Every line in the records below with the string "will" is to be copied out.

Stored records
....

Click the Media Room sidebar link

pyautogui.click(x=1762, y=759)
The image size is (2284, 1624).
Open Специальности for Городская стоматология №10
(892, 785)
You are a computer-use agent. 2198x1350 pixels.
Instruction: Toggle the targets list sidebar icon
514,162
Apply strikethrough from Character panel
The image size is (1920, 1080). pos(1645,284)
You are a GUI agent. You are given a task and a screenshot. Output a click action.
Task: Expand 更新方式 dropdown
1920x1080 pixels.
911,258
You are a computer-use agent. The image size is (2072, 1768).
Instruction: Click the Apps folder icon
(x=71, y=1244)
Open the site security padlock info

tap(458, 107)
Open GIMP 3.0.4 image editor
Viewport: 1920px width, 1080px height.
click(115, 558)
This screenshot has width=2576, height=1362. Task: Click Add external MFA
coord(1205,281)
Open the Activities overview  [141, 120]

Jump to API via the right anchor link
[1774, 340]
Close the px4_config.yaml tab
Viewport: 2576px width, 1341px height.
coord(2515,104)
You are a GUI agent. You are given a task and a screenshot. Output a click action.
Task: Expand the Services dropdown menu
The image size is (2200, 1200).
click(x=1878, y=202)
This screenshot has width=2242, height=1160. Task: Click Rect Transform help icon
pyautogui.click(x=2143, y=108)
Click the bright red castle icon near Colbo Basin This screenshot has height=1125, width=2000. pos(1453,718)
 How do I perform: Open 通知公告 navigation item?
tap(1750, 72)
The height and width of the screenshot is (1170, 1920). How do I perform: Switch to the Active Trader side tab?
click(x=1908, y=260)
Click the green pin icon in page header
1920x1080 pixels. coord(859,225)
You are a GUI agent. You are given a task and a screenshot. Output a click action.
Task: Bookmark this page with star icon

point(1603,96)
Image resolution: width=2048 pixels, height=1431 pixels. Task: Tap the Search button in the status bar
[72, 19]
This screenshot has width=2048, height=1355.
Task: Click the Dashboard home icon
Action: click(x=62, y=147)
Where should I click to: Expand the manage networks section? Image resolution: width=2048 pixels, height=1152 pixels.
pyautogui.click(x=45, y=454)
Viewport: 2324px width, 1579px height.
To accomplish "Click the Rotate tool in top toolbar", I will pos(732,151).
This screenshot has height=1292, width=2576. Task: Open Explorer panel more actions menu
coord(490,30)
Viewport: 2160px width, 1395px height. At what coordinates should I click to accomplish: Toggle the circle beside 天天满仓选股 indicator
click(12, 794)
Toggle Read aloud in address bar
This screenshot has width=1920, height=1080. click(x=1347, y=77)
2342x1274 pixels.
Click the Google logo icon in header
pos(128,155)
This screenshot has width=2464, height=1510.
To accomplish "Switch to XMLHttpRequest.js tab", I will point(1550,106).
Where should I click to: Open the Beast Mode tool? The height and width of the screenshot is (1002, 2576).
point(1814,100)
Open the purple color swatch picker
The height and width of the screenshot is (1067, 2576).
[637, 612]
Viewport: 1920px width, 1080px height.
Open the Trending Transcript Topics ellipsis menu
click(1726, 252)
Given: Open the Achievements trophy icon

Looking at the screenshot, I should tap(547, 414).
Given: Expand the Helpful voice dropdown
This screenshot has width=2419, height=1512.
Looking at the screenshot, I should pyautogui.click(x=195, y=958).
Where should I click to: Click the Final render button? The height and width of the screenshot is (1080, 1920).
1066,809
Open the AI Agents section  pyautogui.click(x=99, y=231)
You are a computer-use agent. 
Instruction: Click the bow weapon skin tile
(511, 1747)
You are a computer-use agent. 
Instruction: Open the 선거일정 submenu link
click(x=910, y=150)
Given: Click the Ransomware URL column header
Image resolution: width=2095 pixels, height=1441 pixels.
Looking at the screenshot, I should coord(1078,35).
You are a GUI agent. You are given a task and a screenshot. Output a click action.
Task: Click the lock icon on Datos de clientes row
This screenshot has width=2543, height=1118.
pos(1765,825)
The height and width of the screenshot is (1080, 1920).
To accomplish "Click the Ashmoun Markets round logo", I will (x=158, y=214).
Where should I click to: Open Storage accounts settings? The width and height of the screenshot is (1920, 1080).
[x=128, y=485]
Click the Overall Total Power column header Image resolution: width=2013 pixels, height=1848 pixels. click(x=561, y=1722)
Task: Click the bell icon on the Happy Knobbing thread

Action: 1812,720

....

# Your solution:
To accomplish "Click the Rotate tool in top toolbar", I will pos(732,151).
To accomplish "Switch to XMLHttpRequest.js tab", I will point(1550,106).
To accomplish "Click the Ashmoun Markets round logo", I will (x=158, y=214).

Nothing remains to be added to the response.